Implementing a labor management system can be expensive, tedious, and time-consuming; however, for many operators, an LMS is critical to standardizing direct labor productivity targets.  These systems are effective at tracking real-time productivity and task efficiency but, alone, they do not drive productivity improvement and are not equipped to connect your labor rates to your overall cost.

Is the relationship between productivity and labor cost always linear? More control over labor productivity should always mean more control over labor cost, right?

Not necessarily.

Let’s review three reasons your labor management system is not driving financial improvement the way you think it should.

1. Lack of effective workforce planning functionality

Workforce planning to a lot of operations is using a spreadsheet to schedule employees once a week, with maybe a few tweaks here and there. Ratios are generally used to help determine crewing requirements which, inherently, locks in a fixed productivity level for the entire week.

This would be fine except for the fact that workforce planning is never that simple. Volume changes by shift and so do available crew members. The weekly scheduling approach often results in overstaffing, which encourages a lower productivity rate or understaffing, causing shipment delays and overtime.  The worst part is you don’t know which one until the shift is over and your targets weren’t met. Lack of planning always results in your most important metric – labor cost – being a lagging indicator of performance.

2. Tracking worked hours instead of paid hours

When it comes to real-time productivity tracking, labor management systems are typically quite robust.  Tracking is usually at the task level, providing the operator with how much work is being done and at what productivity rate. Reconciliation of these results can be translated into a worked cost when pay rate is brought into the equation.

This is fine, but this is only giving you the cost of each task being completed, not the total cost of the employee. A 2017 productivity benchmarking study by Syncontext, through the Food Marketing Institute, revealed that the difference between worked hours and paid hours (the true cost of an employee) can differ by up to 25%. This means that an operation can be meeting all its labor standards and still be going over budget.
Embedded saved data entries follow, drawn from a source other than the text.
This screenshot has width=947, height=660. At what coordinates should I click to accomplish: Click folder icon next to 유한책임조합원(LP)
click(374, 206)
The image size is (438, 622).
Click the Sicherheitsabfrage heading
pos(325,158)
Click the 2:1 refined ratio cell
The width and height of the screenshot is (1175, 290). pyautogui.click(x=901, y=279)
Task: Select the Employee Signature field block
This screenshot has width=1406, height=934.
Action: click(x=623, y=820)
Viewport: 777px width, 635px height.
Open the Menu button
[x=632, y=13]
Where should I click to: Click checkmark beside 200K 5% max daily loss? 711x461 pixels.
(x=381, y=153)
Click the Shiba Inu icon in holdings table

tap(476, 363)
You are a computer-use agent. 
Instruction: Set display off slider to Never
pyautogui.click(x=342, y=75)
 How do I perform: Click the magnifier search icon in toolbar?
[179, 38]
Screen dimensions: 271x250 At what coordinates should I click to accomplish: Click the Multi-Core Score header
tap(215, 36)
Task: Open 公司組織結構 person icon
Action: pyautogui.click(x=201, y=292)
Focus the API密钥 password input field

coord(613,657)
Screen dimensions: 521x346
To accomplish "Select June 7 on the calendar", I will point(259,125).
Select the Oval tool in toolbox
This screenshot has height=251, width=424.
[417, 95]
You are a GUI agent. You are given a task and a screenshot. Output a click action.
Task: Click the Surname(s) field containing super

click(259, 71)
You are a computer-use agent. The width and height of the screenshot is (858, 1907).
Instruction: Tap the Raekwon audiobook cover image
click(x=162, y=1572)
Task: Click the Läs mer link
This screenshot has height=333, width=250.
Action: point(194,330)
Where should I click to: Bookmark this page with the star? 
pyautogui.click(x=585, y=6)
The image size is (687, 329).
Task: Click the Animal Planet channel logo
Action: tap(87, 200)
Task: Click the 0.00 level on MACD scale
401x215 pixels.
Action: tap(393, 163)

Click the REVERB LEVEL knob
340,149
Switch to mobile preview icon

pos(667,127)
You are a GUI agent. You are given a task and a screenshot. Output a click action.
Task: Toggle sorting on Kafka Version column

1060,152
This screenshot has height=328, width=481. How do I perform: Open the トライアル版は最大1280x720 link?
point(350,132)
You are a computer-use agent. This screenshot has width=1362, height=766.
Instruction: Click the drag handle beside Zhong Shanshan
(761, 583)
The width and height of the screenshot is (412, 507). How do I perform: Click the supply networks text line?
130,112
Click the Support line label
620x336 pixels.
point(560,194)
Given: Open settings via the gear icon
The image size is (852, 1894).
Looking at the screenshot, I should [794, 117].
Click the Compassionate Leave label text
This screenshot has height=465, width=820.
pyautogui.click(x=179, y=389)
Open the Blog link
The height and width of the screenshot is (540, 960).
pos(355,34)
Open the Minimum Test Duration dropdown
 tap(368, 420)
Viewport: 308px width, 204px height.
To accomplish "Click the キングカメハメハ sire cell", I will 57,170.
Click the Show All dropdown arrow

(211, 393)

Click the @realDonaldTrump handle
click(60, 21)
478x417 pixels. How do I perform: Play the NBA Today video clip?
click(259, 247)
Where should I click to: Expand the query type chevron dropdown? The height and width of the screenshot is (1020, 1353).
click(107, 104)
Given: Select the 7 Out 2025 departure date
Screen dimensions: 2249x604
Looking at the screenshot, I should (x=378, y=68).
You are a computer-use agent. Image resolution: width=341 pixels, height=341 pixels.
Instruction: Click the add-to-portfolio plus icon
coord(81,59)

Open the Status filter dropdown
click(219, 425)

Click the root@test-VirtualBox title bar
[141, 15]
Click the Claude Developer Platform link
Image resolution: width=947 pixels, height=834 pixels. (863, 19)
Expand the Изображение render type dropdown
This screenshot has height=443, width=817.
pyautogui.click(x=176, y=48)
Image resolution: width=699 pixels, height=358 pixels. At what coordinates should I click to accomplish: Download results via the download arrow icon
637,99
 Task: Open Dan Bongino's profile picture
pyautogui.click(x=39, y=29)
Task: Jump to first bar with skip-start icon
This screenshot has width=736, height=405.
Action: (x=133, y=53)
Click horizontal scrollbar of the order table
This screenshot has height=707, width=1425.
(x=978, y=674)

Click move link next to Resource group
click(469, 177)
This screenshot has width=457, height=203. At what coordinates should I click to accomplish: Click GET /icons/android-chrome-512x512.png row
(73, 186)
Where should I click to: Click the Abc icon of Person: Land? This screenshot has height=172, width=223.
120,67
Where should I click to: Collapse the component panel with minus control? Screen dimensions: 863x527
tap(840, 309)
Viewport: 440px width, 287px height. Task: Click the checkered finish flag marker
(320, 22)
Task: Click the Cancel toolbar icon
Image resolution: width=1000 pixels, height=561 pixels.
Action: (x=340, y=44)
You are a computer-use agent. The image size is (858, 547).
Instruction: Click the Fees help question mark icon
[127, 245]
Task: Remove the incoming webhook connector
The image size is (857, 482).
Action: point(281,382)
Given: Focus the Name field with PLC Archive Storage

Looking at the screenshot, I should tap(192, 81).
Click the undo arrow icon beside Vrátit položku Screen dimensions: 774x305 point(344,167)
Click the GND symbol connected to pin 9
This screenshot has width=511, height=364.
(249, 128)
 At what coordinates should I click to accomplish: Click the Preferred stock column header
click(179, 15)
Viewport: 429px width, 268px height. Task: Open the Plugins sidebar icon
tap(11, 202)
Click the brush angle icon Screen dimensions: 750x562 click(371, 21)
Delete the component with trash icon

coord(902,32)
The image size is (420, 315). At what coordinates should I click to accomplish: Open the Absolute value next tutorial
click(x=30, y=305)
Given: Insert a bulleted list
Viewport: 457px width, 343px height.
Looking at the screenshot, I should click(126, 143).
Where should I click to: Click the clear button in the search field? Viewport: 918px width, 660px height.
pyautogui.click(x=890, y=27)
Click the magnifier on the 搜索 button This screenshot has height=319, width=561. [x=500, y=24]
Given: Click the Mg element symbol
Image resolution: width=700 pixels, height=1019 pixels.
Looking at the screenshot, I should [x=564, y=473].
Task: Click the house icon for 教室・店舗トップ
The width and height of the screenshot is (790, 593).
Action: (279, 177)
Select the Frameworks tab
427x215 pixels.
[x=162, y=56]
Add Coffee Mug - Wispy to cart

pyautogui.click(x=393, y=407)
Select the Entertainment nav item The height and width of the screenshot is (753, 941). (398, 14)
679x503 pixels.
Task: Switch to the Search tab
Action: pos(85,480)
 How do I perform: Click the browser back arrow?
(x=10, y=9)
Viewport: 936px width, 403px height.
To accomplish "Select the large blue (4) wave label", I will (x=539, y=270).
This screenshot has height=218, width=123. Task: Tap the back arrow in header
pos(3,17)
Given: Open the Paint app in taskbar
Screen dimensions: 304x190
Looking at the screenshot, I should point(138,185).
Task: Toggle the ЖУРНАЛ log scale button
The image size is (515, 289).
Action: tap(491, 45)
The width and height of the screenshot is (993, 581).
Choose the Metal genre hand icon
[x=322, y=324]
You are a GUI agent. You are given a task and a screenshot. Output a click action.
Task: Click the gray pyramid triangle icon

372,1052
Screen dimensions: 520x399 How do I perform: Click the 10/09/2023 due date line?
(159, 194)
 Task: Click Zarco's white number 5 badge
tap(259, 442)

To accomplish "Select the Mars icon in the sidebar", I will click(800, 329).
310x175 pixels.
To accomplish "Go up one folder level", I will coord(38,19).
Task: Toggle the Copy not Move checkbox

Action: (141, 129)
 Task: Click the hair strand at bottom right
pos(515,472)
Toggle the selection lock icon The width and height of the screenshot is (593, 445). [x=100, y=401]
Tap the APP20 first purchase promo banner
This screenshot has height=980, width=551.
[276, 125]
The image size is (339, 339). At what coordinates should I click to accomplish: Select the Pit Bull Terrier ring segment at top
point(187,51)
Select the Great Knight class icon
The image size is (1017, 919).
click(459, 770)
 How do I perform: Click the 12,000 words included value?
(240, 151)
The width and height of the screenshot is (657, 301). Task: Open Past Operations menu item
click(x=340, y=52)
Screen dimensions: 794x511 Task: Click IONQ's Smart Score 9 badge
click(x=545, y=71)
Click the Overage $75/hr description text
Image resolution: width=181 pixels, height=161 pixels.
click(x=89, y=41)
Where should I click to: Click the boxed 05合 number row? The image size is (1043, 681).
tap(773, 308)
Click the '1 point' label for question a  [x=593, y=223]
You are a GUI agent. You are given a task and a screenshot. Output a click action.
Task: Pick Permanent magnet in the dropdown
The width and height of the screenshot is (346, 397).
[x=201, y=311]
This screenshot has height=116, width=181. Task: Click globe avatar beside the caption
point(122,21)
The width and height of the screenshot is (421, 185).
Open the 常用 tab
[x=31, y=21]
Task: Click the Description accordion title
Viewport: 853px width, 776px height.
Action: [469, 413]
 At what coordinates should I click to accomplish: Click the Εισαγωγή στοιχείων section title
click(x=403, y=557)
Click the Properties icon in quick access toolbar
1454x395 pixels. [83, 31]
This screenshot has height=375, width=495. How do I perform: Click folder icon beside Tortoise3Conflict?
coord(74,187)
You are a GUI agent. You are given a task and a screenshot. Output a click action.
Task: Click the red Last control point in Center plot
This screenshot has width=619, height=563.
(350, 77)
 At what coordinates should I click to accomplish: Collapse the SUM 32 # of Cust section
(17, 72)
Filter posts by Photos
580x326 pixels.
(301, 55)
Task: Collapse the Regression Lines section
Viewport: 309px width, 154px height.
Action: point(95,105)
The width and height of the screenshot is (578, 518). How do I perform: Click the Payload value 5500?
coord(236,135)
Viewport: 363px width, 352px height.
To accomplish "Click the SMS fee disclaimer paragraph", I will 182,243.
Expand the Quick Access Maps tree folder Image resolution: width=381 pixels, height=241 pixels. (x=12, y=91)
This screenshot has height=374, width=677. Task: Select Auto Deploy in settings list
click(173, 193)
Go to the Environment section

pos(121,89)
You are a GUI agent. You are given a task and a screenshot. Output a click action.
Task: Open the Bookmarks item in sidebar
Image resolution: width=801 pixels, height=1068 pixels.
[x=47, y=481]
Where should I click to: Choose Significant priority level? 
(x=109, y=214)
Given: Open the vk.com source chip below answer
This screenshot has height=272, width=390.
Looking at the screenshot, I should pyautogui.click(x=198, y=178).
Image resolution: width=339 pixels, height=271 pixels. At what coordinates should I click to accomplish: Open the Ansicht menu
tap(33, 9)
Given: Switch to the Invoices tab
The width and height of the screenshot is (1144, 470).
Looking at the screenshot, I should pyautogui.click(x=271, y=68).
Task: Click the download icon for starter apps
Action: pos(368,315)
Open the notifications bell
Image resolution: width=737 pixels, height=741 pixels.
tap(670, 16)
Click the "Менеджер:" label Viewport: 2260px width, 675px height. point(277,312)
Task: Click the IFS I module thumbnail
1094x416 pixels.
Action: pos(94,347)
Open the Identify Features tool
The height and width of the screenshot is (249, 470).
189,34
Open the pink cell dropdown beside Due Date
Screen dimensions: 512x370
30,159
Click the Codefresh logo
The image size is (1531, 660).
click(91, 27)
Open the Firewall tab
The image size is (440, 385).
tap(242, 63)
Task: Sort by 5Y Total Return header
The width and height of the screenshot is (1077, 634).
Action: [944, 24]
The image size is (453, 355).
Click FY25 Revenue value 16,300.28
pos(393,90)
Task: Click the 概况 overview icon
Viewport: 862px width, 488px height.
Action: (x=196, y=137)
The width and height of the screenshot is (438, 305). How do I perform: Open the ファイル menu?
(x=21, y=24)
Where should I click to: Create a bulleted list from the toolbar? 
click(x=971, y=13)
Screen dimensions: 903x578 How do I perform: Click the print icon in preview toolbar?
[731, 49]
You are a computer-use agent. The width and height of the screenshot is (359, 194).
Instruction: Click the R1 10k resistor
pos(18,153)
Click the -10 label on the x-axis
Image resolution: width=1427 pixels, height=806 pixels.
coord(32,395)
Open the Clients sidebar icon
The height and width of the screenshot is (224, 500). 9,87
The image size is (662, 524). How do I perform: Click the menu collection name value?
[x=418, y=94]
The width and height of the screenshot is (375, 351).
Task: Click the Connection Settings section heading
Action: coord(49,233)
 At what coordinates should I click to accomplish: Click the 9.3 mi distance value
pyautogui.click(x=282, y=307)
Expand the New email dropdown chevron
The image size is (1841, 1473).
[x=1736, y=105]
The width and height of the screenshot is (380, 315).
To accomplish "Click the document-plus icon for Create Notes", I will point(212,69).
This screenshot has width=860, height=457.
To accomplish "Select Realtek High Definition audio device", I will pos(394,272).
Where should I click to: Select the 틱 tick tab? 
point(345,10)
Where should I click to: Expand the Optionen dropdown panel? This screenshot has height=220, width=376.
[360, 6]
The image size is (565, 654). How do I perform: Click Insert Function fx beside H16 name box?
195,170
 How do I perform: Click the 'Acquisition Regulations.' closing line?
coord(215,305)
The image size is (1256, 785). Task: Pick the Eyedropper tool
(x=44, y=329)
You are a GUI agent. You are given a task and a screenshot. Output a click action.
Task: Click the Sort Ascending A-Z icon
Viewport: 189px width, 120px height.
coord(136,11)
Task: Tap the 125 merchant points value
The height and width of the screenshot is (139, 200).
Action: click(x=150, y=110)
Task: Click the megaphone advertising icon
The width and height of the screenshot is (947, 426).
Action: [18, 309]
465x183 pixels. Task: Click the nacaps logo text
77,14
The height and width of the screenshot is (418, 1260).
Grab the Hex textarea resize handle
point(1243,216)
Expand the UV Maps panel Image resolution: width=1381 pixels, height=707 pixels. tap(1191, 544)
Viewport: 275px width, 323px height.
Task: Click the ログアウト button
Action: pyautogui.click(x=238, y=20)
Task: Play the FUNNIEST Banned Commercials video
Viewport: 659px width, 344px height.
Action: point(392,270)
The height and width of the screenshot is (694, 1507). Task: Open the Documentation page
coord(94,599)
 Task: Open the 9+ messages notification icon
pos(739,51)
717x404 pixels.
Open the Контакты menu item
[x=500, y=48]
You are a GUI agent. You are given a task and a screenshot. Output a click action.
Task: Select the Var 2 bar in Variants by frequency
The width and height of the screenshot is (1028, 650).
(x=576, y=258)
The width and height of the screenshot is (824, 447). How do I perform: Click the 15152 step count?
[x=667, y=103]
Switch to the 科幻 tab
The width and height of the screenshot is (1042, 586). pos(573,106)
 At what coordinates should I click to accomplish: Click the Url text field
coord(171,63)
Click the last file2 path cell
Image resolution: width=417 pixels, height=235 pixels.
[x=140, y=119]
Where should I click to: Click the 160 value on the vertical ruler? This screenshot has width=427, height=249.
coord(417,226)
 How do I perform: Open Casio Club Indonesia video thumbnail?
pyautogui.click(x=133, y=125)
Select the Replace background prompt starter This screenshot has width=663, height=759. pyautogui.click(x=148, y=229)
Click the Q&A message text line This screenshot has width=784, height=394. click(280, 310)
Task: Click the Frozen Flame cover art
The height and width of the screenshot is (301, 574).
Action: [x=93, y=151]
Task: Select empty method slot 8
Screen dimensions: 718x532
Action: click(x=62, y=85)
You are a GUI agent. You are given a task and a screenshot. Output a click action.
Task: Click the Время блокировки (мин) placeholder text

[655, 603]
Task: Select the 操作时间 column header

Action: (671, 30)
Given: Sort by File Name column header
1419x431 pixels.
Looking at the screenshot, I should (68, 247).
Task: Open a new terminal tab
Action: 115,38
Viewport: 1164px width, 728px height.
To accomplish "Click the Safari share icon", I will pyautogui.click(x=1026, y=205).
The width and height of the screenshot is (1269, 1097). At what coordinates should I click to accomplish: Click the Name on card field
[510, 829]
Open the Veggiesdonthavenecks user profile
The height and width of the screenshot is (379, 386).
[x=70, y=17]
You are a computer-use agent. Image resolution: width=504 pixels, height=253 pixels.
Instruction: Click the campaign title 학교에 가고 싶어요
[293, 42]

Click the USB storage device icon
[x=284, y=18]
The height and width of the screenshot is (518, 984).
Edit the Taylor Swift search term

Only advanced financial tracking can bring this difference to light.

Gap between worked and paid hours

3. Lack of advanced financial forecasting

Without the ability to plan and track labor costs, it’s difficult to affect positive change or accurately forecast future requirements, both when it comes to crewing and cost budgeting.

Without the ability to connect productivity to labor cost, whether through shift planning, financial tracking or budget forecasting, you can find yourself in the dark.

As Arthur Nielsen once said, “the price of light is less than the cost of darkness”.